I sanded down the throat plate, held my breath and started sewing. It worked! I made a complete blouse without the thread breaking once. I feel a little embarrassed, having ranted so long about it being the needle hitting the bobbin case. I even heard back from Singer, who wrote that they thought it might be a timing issue. But that was after I finished the blouse, so I'm off to the races, I suppose.
I've had this pattern for a little while but never made it. It's cute. I rummaged through my stash and hauled out this white stuff that I had bought at Darrell's years ago. It is a weave but it feels a little like a knit (it is textured), and it has a fine silver thread that you can glimpse occasionally. It also ravels quite a bit and is one of those fabrics for which you keep your lint brush always at the ready on the ironing board.
I think it might have been a remnant because it was only through clever cutting that I managed to get short sleeves out of the piece I had.
I decided on French seams for the shoulders and side seams, to keep the ravelly ends in. Around the armholes, I trimmed one side (the shirt side) and folded the sleeve-side-seam allowance over to contain the ravelly bits and then sewed that down with a zigzag stitch. Yes, it would be easier if I had a serger! But I don't.
The front bands are sewn across the bottom, right sides together, to make a nice square finish. But instead of hand sewing the band to the wrong or inside, I sewed it first by machine, wrong side to right side, then I sewed the square bottom, right sides together, THEN I folded it over to the RIGHT side of the blouse (the outside) and sewed it by machine with a topstitch.
It's a bit faster that way -- no hand sewing -- and it gives it a professional or maybe commercial look. Anyway, I like it and since I learned to do this with all the jean jacket bands I have sewed, I now do it with all the other bands I sew.
I also used the same technique on the bands that hem the slightly puffy sleeves.

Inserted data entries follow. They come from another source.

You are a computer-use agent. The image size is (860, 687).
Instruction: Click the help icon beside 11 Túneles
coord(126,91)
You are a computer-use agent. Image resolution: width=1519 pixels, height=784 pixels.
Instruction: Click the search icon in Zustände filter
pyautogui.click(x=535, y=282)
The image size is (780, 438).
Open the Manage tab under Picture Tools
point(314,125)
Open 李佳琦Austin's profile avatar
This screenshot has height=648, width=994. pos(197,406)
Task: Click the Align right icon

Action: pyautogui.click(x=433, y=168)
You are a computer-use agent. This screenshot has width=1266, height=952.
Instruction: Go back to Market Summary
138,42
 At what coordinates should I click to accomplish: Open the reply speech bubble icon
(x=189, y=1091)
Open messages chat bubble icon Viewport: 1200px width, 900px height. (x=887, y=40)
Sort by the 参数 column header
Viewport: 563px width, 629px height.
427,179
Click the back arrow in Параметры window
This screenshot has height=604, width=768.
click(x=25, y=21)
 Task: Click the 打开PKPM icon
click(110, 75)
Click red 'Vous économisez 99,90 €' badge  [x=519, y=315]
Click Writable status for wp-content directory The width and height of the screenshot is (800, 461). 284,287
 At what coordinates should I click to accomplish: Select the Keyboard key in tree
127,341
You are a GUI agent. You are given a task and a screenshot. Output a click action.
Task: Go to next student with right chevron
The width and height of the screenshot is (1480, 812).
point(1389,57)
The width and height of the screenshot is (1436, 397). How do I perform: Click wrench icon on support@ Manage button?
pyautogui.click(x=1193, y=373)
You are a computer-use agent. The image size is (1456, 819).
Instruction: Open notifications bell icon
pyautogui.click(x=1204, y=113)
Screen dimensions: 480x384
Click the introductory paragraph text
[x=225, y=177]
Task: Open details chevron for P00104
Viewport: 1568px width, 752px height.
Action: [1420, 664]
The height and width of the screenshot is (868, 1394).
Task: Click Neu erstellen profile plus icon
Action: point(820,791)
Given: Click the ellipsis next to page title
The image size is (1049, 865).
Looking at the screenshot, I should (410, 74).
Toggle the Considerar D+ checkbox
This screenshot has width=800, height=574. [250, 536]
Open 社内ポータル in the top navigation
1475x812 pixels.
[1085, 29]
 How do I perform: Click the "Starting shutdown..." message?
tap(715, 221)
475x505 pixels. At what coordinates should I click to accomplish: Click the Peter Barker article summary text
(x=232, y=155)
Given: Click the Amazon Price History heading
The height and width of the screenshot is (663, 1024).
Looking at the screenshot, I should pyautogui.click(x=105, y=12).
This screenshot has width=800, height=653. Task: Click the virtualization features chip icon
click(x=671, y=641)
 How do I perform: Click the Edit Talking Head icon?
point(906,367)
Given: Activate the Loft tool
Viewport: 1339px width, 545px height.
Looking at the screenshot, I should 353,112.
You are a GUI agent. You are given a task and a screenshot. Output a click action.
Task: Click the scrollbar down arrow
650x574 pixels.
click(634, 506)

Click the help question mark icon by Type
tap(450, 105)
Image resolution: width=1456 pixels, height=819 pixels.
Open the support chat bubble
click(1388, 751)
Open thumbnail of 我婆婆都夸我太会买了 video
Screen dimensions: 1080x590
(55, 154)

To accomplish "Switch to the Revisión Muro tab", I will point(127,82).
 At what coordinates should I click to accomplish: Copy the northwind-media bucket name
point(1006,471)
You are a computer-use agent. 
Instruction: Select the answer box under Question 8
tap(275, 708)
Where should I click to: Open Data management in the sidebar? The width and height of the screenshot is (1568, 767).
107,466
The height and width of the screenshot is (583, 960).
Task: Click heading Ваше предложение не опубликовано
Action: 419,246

Here is the puffy part of the short sleeve being sewn to the band and you can see how much the fabric ravels. The green thread is there to gather up the puffy part.
I have yet to go get buttons. This is a single button I have in my button box. It has no mates -- too bad because it is just like what I think would go best with this blouse. The silver thread makes the blouse sparkle a tiny bit but silver buttons would be way over the top. This one is a clear plastic button with a flower motif embossed on it and so it "sparkles" just a little bit. Plus, it is a bit bigger around than most of the shirt buttons I normally use and I think that would suit this fabric, since it is textured and not sleek.